### [Your assignment]
What is needed here is a word-for-word copy of all the entries below.
──────── Material for the task ────────
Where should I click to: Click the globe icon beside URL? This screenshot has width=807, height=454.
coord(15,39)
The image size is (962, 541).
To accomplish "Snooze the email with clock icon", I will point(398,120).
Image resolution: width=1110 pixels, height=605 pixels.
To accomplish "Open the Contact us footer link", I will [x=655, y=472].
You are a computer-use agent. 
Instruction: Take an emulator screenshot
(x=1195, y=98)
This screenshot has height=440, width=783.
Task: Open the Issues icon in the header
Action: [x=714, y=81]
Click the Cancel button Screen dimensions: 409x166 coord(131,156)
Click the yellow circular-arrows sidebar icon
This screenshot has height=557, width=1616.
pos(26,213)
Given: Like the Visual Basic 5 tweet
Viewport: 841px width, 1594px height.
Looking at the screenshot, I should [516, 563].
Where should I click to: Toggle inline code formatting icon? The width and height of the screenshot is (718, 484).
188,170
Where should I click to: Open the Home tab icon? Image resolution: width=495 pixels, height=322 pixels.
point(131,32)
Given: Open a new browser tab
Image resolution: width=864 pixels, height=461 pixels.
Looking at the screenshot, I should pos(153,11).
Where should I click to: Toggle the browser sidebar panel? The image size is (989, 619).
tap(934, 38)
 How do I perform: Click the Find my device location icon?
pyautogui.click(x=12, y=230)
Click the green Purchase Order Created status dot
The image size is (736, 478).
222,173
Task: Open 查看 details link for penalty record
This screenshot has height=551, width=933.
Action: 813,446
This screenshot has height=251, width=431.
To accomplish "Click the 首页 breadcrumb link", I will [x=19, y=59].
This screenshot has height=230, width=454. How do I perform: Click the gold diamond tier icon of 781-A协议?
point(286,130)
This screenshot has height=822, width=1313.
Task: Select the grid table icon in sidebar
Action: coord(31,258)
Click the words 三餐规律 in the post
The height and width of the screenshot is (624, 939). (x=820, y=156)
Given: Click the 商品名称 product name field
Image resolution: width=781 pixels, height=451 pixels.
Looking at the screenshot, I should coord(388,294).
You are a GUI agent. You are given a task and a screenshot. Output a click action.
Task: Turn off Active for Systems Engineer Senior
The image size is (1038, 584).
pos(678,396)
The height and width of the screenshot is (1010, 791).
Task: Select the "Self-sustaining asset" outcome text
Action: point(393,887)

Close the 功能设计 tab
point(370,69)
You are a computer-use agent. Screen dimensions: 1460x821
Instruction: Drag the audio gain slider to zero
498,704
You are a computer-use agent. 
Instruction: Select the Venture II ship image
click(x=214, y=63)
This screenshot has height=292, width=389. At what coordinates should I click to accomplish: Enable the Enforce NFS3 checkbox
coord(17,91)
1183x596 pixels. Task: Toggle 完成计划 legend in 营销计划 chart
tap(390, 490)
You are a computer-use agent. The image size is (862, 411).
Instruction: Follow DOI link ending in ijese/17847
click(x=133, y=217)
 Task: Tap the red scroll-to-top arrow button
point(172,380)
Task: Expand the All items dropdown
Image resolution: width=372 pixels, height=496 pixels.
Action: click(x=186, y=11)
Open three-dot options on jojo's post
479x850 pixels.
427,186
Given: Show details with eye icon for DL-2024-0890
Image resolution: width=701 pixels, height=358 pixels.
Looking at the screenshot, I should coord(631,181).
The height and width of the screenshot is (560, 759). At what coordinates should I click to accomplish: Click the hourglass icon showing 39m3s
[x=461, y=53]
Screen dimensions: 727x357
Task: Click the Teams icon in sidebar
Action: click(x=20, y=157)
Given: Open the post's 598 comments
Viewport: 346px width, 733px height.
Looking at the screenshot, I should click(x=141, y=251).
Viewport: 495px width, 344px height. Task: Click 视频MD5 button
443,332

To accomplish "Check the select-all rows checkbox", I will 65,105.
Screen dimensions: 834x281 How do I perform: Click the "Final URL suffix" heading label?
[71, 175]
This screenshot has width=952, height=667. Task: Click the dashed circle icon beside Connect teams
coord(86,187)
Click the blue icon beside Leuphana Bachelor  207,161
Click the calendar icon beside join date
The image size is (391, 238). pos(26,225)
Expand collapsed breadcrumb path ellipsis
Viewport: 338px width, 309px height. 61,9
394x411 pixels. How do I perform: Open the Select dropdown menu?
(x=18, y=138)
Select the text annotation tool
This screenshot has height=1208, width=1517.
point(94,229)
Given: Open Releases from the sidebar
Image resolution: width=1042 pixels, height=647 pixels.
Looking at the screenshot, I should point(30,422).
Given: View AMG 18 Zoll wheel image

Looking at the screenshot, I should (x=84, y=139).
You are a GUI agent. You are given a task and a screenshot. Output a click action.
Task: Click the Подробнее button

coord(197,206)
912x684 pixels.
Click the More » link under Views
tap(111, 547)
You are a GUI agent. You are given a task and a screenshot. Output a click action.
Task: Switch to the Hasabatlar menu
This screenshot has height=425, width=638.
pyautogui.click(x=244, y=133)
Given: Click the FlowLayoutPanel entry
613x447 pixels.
────────
### [Answer section]
Where should I click to: Click the globe icon beside URL? This screenshot has width=807, height=454.
coord(15,39)
The image size is (962, 541).
To accomplish "Snooze the email with clock icon", I will point(398,120).
Image resolution: width=1110 pixels, height=605 pixels.
To accomplish "Open the Contact us footer link", I will [x=655, y=472].
You are a computer-use agent. 
Instruction: Take an emulator screenshot
(x=1195, y=98)
This screenshot has height=440, width=783.
Task: Open the Issues icon in the header
Action: [x=714, y=81]
Click the Cancel button Screen dimensions: 409x166 coord(131,156)
Click the yellow circular-arrows sidebar icon
This screenshot has height=557, width=1616.
pos(26,213)
Given: Like the Visual Basic 5 tweet
Viewport: 841px width, 1594px height.
Looking at the screenshot, I should [516, 563].
Where should I click to: Toggle inline code formatting icon? The width and height of the screenshot is (718, 484).
188,170
Where should I click to: Open the Home tab icon? Image resolution: width=495 pixels, height=322 pixels.
point(131,32)
Given: Open a new browser tab
Image resolution: width=864 pixels, height=461 pixels.
Looking at the screenshot, I should pos(153,11).
Where should I click to: Toggle the browser sidebar panel? The image size is (989, 619).
tap(934, 38)
 How do I perform: Click the Find my device location icon?
pyautogui.click(x=12, y=230)
Click the green Purchase Order Created status dot
The image size is (736, 478).
222,173
Task: Open 查看 details link for penalty record
This screenshot has height=551, width=933.
Action: 813,446
This screenshot has height=251, width=431.
To accomplish "Click the 首页 breadcrumb link", I will [x=19, y=59].
This screenshot has height=230, width=454. How do I perform: Click the gold diamond tier icon of 781-A协议?
point(286,130)
This screenshot has height=822, width=1313.
Task: Select the grid table icon in sidebar
Action: coord(31,258)
Click the words 三餐规律 in the post
The height and width of the screenshot is (624, 939). (x=820, y=156)
Given: Click the 商品名称 product name field
Image resolution: width=781 pixels, height=451 pixels.
Looking at the screenshot, I should coord(388,294).
You are a GUI agent. You are given a task and a screenshot. Output a click action.
Task: Turn off Active for Systems Engineer Senior
The image size is (1038, 584).
pos(678,396)
The height and width of the screenshot is (1010, 791).
Task: Select the "Self-sustaining asset" outcome text
Action: point(393,887)

Close the 功能设计 tab
point(370,69)
You are a computer-use agent. Screen dimensions: 1460x821
Instruction: Drag the audio gain slider to zero
498,704
You are a computer-use agent. 
Instruction: Select the Venture II ship image
click(x=214, y=63)
This screenshot has height=292, width=389. At what coordinates should I click to accomplish: Enable the Enforce NFS3 checkbox
coord(17,91)
1183x596 pixels. Task: Toggle 完成计划 legend in 营销计划 chart
tap(390, 490)
You are a computer-use agent. The image size is (862, 411).
Instruction: Follow DOI link ending in ijese/17847
click(x=133, y=217)
 Task: Tap the red scroll-to-top arrow button
point(172,380)
Task: Expand the All items dropdown
Image resolution: width=372 pixels, height=496 pixels.
Action: click(x=186, y=11)
Open three-dot options on jojo's post
479x850 pixels.
427,186
Given: Show details with eye icon for DL-2024-0890
Image resolution: width=701 pixels, height=358 pixels.
Looking at the screenshot, I should coord(631,181).
The height and width of the screenshot is (560, 759). At what coordinates should I click to accomplish: Click the hourglass icon showing 39m3s
[x=461, y=53]
Screen dimensions: 727x357
Task: Click the Teams icon in sidebar
Action: click(x=20, y=157)
Given: Open the post's 598 comments
Viewport: 346px width, 733px height.
Looking at the screenshot, I should click(x=141, y=251).
Viewport: 495px width, 344px height. Task: Click 视频MD5 button
443,332

To accomplish "Check the select-all rows checkbox", I will 65,105.
Screen dimensions: 834x281 How do I perform: Click the "Final URL suffix" heading label?
[71, 175]
This screenshot has width=952, height=667. Task: Click the dashed circle icon beside Connect teams
coord(86,187)
Click the blue icon beside Leuphana Bachelor  207,161
Click the calendar icon beside join date
The image size is (391, 238). pos(26,225)
Expand collapsed breadcrumb path ellipsis
Viewport: 338px width, 309px height. 61,9
394x411 pixels. How do I perform: Open the Select dropdown menu?
(x=18, y=138)
Select the text annotation tool
This screenshot has height=1208, width=1517.
point(94,229)
Given: Open Releases from the sidebar
Image resolution: width=1042 pixels, height=647 pixels.
Looking at the screenshot, I should point(30,422).
Given: View AMG 18 Zoll wheel image

Looking at the screenshot, I should (x=84, y=139).
You are a GUI agent. You are given a task and a screenshot. Output a click action.
Task: Click the Подробнее button

coord(197,206)
912x684 pixels.
Click the More » link under Views
tap(111, 547)
You are a GUI agent. You are given a task and a screenshot. Output a click action.
Task: Switch to the Hasabatlar menu
This screenshot has height=425, width=638.
pyautogui.click(x=244, y=133)
Given: Click the FlowLayoutPanel entry
613x447 pixels.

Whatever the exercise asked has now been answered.